What’s mine isn’t necessarily yours

Sunday morning Tany and I were back at Above Bar Church where we first met. It was good to be around old friends and great to see a Sunday morning service so full of kids.

Income Tax - photograph by Alan Cleaver - Available: http://www.flickr.com/photos/alancleaver/4105756012/

Paul was preaching on the parable Jesus told about the rich young ruler. The basic premise of the story being that this rich young guy was challenged by Jesus to sell everything to follow Jesus.

Fortunately, Jesus doesn’t often ask us to give up everything, but sometimes he may put us in a position where we have to make some sacrifices. Personally, I have found that it’s easier to give stuff up if you can acknowledge that God is sovereign – in charge of everything – and if you’ve got it he’s given it to you in the first place.

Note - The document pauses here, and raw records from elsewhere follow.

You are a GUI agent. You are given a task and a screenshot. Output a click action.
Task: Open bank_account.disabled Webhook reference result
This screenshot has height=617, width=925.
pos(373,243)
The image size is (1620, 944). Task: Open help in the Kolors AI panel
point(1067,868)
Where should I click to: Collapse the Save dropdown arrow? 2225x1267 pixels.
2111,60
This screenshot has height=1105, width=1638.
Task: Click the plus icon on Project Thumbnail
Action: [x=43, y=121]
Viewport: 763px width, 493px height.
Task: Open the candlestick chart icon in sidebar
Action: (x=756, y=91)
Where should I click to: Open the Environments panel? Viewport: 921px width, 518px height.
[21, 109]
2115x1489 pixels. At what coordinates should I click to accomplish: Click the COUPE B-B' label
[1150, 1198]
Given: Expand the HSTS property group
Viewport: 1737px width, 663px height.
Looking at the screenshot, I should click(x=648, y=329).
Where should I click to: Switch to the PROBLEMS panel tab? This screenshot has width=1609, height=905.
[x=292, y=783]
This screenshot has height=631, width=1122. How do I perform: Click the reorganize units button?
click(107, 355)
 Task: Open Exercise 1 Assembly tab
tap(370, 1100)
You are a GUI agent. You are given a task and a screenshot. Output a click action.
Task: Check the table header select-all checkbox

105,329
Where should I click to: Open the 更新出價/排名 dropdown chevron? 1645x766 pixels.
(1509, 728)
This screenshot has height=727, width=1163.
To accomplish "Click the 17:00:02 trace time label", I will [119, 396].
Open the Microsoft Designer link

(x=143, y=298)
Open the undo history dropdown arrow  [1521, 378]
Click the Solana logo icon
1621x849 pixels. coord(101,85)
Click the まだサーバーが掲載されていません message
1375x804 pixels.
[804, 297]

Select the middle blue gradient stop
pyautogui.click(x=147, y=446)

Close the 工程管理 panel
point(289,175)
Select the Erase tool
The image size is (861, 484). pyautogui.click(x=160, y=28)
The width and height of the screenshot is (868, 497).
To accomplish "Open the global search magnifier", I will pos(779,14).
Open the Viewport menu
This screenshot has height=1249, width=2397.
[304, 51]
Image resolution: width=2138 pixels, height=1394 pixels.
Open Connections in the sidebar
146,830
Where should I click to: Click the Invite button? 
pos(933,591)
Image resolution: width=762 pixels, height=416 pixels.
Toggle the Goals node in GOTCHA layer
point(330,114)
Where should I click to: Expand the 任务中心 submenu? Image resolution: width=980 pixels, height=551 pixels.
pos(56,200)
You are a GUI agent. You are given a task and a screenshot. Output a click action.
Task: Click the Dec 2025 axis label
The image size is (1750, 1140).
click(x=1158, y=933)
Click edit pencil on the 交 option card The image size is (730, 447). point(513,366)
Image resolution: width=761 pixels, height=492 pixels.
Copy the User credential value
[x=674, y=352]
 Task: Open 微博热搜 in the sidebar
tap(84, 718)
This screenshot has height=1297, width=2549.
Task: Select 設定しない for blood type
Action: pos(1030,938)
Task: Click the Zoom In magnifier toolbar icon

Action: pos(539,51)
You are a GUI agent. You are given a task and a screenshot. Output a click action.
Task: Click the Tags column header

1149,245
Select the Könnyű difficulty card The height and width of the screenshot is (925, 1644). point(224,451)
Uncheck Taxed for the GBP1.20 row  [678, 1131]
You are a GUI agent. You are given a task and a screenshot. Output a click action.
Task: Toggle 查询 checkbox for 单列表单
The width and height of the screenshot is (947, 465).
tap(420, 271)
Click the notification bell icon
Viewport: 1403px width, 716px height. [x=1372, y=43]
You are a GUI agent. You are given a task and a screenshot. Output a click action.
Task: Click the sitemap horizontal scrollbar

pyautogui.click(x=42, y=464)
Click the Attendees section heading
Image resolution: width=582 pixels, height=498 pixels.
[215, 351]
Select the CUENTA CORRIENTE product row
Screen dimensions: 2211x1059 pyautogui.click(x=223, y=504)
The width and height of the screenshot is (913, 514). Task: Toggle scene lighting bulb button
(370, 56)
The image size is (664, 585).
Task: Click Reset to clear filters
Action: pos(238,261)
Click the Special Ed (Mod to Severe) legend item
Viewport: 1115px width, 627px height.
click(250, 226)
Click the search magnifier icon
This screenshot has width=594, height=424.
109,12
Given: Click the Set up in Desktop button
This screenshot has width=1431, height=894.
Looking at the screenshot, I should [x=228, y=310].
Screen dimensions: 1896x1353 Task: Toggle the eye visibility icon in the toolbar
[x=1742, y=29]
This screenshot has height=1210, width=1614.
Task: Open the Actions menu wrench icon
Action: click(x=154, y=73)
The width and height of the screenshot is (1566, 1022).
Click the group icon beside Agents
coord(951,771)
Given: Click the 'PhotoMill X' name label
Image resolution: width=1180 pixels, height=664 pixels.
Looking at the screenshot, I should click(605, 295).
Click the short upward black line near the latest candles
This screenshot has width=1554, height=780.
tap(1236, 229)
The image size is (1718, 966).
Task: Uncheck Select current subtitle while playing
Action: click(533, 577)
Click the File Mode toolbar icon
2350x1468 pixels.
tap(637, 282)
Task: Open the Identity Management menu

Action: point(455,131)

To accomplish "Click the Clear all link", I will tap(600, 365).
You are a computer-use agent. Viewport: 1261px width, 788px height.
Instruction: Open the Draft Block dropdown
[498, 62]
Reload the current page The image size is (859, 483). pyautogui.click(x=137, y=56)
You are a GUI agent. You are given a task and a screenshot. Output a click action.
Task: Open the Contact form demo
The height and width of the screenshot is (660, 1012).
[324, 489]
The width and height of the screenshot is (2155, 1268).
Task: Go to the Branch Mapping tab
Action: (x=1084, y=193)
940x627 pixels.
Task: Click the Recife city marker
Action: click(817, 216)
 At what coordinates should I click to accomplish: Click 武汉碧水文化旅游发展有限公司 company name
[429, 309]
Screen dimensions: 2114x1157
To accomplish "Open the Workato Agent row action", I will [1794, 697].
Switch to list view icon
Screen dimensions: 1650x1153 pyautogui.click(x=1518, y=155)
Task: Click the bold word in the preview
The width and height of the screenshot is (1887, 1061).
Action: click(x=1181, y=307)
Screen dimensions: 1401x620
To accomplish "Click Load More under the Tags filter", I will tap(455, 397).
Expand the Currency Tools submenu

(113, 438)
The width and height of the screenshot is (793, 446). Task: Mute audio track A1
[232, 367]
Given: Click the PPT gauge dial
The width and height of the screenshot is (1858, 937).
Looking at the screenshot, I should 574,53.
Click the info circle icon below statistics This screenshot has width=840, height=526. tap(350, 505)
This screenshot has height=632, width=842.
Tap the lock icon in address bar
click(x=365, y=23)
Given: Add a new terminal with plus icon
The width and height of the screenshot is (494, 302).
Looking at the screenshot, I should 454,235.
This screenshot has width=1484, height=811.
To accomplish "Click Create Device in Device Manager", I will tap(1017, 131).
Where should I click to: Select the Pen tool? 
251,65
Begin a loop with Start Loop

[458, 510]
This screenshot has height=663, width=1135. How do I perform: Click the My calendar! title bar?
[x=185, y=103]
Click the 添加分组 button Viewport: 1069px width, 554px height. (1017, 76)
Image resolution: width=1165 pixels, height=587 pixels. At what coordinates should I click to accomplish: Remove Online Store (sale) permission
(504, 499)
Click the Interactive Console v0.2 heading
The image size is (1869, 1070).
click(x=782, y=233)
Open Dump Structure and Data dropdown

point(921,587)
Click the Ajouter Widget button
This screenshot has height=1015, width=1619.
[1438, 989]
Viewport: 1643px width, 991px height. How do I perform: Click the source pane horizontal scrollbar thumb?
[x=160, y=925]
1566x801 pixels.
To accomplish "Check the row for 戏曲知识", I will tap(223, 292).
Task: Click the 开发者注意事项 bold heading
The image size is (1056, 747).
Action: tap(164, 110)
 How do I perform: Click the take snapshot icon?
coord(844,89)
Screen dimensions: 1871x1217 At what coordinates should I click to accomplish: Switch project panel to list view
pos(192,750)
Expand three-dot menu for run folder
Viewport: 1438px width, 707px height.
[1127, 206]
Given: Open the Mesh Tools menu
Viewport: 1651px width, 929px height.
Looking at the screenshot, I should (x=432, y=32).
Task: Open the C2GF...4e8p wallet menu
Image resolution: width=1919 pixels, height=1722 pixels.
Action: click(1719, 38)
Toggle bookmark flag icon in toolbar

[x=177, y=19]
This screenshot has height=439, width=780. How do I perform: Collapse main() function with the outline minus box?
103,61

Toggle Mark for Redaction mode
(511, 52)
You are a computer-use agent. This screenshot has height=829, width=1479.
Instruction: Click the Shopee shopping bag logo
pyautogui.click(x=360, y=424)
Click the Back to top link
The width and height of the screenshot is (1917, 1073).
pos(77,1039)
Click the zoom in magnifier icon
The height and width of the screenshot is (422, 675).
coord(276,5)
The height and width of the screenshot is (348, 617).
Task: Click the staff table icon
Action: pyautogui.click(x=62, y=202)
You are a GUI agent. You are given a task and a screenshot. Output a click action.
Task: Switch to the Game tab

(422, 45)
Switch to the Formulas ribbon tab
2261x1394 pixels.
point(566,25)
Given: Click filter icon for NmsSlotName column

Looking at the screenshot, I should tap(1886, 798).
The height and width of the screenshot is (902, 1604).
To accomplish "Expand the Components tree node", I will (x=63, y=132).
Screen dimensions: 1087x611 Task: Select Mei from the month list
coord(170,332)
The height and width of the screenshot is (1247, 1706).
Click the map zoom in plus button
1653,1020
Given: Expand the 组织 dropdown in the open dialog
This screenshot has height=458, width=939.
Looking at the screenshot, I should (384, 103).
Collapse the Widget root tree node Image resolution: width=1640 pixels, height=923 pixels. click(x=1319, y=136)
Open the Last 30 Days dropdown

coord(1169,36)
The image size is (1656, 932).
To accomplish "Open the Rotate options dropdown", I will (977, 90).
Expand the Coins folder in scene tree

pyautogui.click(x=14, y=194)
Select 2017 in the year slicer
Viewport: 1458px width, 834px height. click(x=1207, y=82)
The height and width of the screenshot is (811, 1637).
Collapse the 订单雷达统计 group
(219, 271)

Tany occasionally jokes that our wedding vows should have been something like, “What’s mine is mine and what’s yours is mine too” – you can decide who the statement belongs to. But, it’s much easier sharing with Tany than it is with other people, mostly because since getting married our possessions are ours, not mine or hers.

Interestingly, I was reading Hamo’s Backyard Missionary blog a few days ago, where he wrote about a guy called Phil who was heading off to Afghanistan with his family. Phil was quoted as saying…

‘When Christ calls a man, he bids him “Come and die” ‘. Thus said Bonhoeffer, and while he meant it in a spiritual sense – that is, the death of one’s private ego and aspirations – I think he also meant it literally. And as it turned out for Bonhoeffer, it was a literal and a spiritual command. I suppose it could turn out that way for us.

We are ok with that. Shouldn’t anyone of faith be ok with that? Jesus, whom I follow, called people – anyone who listened – to abandon security and safety and the protection of their own life. Heck, we are going to die anyway, and who says my life is so tremendously significant that I ought to fiercely protect it? ‘Ahhh’, you say, ‘but you have children now. Fine to go and die for your dreams, but what about them?’ Good point. For what it is worth, the kids are very happy to be going back to Afghanistan. They are looking forward to the TVs on the plane, they tell me. And if I tell them to live lives of committed faith, but fail to do so myself, isn’t that some kind of hypocrisy?

That is not meant to sound trite, or cheap. It is simply that it is easy to turn away from atrocity and hardship: that is in fact the mantra for modern living – ‘take it easy, enjoy, relax, you deserve it.’ This is a particularly powerful message as you get older, when you are supposed to be settling down and end your youthful adventuring. ‘Let someone else go to Afghanistan’, is a message we have heard many times in the last months.

You should read Phil’s blog, Itinerant and Indigent, too.

Consider

  • Is there anything you would refuse to give up to ‘inherit eternal life‘?
  • Is there anything you need to give to God?